Endlich bietet die Stadt Obdachlosen im Winternotprogramm kleinere Zimmer an. Sie brauchen aber vor allem eins, um den Weg in eine Zukunft zu finden: Ruhe. Massenunterkünfte sind ein schlechtes Angebot.
Stellen Sie sich vor, Sie wären obdachlos und müssten abends in eine Unterkunft gehen, in der bis zu 400 Menschen mit vielen Problemen auf engstem Raum zusammenkommen: Was würden Sie empfinden? Würden Sie das Mehrbettzimmer wählen ohne jede Privatsphäre? Oder würden Sie versuchen, sich draußen einen einigermaßen geschützten Schlafplatz zu suchen? Und hätten Sie vielleicht das Gefühl, sie müssten wählen zwischen Pest und Cholera?
Vor diesen Fragen stehen Obdachlose in diesen Tagen. Eine gute Nachricht gibt es für sie: Der Standard des Winternotprogramms wird besser. Dass bis zu 300 Menschen in Doppel- oder gar Einzelzimmern mit eigenem Bad Schutz vor Kälte finden, ist ein Quantensprung im Verhältnis zur Vergangenheit und zu anderen Unterkünften. Doch auch wenn ein Hotel nun zur Unterkunft wird: Mit dem erfolgreichen Hotelprojekt des vergangenen Winters hat das nichts zu tun. Dort hatten wir Obdachlose über die Stadt verteilt in Hotels untergebracht. In Billbrook hingegen droht ein neues Zentrum der Verelendung zu entstehen. Dass sich Bürger:innen gegen solche Massenunterkünfte wehren, ist verständlich – und Folge falscher Politik.
Warum schafft die Stadt nicht dauerhafte Wohnverhältnisse für die Menschen, die auf unseren Straßen leben? Warum verteilt sie sie nicht in kleinen Unterkünften, in denen höchstens 50 Menschen leben, mit Einzelzimmern als Standard? Und warum schickt sie die Menschen im Winternotprogramm morgens auf die Straße und lässt sie erst abends wieder in die Unterkünfte?

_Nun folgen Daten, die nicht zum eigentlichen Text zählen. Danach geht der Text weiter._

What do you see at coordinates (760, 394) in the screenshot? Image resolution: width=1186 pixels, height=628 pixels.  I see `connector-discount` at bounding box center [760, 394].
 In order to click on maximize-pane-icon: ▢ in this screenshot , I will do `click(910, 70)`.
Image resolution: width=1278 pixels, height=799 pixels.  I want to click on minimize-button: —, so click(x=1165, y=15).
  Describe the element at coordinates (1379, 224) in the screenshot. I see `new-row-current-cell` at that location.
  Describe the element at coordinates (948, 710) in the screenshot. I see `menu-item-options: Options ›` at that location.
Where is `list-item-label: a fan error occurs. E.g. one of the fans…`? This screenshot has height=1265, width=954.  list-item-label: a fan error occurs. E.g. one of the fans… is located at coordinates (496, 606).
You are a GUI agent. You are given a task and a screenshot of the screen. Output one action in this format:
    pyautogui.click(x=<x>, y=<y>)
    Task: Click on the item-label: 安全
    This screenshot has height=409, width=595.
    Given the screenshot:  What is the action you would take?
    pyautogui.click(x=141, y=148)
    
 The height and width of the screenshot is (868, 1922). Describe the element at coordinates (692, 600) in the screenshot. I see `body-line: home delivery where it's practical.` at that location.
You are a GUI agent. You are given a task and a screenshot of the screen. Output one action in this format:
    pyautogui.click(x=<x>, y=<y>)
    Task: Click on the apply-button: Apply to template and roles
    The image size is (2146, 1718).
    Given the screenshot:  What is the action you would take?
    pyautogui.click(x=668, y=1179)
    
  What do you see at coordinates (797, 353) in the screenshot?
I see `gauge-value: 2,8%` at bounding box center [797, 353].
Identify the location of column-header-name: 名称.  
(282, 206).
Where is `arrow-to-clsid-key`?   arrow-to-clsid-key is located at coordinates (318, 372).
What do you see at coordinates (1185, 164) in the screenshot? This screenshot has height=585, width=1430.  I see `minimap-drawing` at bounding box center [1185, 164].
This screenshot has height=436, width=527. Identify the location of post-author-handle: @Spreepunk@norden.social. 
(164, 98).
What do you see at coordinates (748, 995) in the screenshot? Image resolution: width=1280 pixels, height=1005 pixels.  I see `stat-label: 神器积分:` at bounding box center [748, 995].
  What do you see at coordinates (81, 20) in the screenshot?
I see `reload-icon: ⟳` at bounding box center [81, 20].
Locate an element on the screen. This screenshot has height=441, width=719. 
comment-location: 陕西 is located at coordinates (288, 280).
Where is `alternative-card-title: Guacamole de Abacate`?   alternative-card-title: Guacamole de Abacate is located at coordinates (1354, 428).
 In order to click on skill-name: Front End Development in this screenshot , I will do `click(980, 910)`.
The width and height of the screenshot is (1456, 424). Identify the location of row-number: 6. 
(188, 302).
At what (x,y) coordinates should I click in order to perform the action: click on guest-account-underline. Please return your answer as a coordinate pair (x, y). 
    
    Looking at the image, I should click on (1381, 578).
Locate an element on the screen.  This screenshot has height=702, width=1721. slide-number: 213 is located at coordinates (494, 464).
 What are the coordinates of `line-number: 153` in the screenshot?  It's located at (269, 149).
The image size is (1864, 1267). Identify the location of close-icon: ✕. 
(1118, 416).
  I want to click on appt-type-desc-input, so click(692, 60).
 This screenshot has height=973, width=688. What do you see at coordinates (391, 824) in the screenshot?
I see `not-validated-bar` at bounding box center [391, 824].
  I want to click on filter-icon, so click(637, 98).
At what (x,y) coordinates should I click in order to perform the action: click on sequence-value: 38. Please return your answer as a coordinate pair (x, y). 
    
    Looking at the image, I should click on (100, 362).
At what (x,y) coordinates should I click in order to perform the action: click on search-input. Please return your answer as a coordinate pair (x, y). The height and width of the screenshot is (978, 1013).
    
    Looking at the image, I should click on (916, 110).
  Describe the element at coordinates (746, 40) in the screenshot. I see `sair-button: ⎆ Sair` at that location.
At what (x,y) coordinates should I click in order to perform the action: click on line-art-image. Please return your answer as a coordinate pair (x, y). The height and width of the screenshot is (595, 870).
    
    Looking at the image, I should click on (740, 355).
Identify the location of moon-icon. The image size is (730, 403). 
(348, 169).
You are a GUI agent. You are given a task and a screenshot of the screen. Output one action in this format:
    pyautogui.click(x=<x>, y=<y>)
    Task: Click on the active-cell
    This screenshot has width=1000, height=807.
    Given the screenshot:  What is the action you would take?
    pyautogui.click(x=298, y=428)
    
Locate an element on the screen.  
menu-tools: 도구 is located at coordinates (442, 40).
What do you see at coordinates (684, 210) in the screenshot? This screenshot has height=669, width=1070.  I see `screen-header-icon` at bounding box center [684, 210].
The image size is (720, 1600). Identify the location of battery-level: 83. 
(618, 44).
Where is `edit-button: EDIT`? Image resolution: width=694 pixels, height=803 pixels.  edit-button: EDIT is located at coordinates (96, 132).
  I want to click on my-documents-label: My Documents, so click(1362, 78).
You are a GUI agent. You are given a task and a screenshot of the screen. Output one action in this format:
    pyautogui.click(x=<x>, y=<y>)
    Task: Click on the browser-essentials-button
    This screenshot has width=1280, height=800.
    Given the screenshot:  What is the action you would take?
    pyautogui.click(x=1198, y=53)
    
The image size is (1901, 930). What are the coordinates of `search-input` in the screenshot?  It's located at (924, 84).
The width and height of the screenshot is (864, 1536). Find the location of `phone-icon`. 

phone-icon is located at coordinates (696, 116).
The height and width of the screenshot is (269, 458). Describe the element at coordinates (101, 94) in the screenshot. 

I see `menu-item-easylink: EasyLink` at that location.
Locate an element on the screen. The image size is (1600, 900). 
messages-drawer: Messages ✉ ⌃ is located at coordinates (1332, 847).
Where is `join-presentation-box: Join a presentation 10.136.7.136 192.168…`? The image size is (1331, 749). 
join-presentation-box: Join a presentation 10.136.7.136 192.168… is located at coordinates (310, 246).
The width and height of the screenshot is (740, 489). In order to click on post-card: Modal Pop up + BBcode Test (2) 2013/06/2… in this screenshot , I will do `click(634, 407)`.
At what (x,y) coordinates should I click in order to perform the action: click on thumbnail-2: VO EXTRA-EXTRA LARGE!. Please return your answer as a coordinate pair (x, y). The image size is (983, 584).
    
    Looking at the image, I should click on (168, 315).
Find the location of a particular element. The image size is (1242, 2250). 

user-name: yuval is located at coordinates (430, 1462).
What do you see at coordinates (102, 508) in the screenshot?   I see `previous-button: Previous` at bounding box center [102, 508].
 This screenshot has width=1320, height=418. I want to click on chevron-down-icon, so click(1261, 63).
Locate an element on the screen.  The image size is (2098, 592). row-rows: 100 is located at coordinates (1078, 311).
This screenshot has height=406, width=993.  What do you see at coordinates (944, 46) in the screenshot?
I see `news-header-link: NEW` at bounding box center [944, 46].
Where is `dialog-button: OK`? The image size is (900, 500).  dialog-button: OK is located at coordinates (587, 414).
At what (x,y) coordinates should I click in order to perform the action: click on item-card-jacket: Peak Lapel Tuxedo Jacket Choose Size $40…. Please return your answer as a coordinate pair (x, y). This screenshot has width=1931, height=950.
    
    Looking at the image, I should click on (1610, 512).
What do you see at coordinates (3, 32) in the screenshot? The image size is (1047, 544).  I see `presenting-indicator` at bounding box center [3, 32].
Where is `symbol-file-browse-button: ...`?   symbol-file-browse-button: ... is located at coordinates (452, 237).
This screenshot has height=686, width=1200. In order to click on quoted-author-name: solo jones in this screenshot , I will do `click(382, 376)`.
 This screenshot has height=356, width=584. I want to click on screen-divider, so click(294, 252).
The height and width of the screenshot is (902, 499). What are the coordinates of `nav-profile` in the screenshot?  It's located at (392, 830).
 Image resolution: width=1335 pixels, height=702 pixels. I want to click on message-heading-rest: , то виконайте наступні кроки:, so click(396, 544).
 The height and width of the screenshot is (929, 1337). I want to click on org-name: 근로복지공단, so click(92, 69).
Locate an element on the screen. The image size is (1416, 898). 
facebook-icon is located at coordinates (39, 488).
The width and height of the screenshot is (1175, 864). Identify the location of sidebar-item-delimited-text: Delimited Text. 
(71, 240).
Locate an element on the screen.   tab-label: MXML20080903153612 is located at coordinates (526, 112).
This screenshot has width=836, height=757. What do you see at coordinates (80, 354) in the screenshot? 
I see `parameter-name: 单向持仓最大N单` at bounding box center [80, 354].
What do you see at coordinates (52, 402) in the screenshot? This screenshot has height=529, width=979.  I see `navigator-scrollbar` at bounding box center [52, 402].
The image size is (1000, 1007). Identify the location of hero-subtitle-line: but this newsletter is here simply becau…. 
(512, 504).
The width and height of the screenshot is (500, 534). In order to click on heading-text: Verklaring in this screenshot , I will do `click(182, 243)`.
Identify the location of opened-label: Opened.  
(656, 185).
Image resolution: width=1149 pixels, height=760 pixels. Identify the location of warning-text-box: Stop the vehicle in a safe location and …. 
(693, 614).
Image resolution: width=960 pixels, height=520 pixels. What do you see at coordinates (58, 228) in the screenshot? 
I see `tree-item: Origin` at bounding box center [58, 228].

Unser Hotelprojekt hat gezeigt: An Orten der Ruhe, wo Obdachlose rund um die Uhr bleiben können, finden viele die Kraft, sich auf den Weg in ein neues Leben zu machen. Selbstverständlich gelingt das nur, wenn die Menschen von Sozialarbeiter:innen begleitet werden. Doch anders als die Stadt behauptet: Es ist möglich! Mit einem Umdenken könnte die Stadt besser helfen. Und sie würde vermutlich sogar Geld sparen. Rund 13,3 Millionen Euro kostet das diesjährige Winternotprogramm – mehr als je zuvor.